What this task involves — Return these lines of data unchanged, every one of them.

Records for the task —
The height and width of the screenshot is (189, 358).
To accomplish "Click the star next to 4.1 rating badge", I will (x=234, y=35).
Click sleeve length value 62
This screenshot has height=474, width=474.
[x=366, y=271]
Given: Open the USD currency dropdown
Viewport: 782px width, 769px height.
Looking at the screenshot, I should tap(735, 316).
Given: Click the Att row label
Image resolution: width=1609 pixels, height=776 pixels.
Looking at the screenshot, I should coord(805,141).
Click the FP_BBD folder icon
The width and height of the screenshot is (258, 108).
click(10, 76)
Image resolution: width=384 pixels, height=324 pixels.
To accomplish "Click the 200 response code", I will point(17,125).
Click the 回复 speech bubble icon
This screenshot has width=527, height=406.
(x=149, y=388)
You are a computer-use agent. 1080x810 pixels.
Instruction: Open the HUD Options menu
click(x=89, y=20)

Exercise solution —
The height and width of the screenshot is (189, 358).
To accomplish "Click the star next to 4.1 rating badge", I will (x=234, y=35).
Click sleeve length value 62
This screenshot has height=474, width=474.
[x=366, y=271]
Given: Open the USD currency dropdown
Viewport: 782px width, 769px height.
Looking at the screenshot, I should tap(735, 316).
Given: Click the Att row label
Image resolution: width=1609 pixels, height=776 pixels.
Looking at the screenshot, I should coord(805,141).
Click the FP_BBD folder icon
The width and height of the screenshot is (258, 108).
click(10, 76)
Image resolution: width=384 pixels, height=324 pixels.
To accomplish "Click the 200 response code", I will point(17,125).
Click the 回复 speech bubble icon
This screenshot has width=527, height=406.
(x=149, y=388)
You are a computer-use agent. 1080x810 pixels.
Instruction: Open the HUD Options menu
click(x=89, y=20)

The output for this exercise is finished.